Gaza
Mille jours se sont écoulés depuis que l’attaque menée par le Hamas contre Israël a déclenché la guerre à Gaza. Le conflit s’est depuis enraciné dans la durée, tandis que d’autres tensions régionales ont émergé et que les cessez-le-feu fragiles dans la région portent les stigmates d’attaques récurrentes.

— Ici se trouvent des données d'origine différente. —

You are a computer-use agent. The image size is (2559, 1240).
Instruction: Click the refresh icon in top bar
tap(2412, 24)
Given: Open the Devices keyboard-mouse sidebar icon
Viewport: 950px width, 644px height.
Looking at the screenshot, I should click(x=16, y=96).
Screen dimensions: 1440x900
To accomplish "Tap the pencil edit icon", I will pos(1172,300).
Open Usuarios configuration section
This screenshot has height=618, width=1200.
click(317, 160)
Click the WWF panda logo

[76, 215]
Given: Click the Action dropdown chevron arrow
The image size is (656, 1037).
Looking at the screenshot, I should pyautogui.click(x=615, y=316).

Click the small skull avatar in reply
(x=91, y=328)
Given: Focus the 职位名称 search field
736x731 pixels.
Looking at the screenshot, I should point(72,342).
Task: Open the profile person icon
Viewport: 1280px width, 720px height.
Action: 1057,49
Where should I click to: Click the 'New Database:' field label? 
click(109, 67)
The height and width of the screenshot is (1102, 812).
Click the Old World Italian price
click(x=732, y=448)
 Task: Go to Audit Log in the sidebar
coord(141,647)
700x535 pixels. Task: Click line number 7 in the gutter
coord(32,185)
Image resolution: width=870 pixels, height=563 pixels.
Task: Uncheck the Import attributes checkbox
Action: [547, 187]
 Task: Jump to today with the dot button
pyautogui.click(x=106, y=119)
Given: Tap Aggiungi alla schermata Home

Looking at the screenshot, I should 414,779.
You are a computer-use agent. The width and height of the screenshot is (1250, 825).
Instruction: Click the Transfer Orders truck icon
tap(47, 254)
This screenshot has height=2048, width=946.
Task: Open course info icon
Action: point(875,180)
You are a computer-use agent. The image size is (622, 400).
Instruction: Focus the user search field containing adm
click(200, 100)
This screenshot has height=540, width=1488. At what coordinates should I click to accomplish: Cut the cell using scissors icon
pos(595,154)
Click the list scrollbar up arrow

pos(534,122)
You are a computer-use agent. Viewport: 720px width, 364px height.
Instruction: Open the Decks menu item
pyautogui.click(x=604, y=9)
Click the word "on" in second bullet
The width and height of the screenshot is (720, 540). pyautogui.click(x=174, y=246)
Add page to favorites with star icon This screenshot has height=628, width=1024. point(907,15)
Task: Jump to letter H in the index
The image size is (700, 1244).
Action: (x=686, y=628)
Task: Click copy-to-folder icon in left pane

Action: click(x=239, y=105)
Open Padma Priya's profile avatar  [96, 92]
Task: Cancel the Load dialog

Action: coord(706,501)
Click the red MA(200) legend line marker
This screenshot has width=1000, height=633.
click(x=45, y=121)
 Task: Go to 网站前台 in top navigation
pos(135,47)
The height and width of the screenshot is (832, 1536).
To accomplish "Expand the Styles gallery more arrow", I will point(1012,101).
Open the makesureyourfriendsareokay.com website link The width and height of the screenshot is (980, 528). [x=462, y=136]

Dans la bande de Gaza, les habitants décrivent une transformation totale de leur quotidien. Familles déplacées, enfants privés d’école, communautés fragmentées : la guerre a bouleversé presque tous les aspects de la vie civile, dans un contexte de violences persistantes et de destructions massives.
Des centaines de tentes s’alignent désormais près du port de Gaza et dans certains quartiers de Khan Younis, où de nombreuses familles survivent après la destruction de leurs habitations. Malgré un cessez-le-feu fragile entré en vigueur en octobre dernier, les frappes israéliennes se sont poursuivies presque quotidiennement, faisant plus de 1 000 morts parmi les Palestiniens depuis lors, selon les autorités sanitaires de Gaza.
Les témoignages recueillis traduisent l’ampleur du désastre humain. « Nos vies ont été détruites… il ne reste plus rien », confie une habitante déplacée, décrivant une existence marquée par la faim, la maladie, l’exil forcé et l’humiliation. D’autres habitants évoquent la perte simultanée de leurs proches, de leurs maisons et de leurs moyens de subsistance.
Le système de santé fonctionne sous une pression extrême. À l’hôpital Nasser, le personnel médical affirme avoir travaillé sans interruption depuis le début du conflit, confronté à un flux constant de blessés et à un manque chronique de ressources. Les équipes soignantes décrivent une situation où le travail s’est transformé en présence continue d’urgence.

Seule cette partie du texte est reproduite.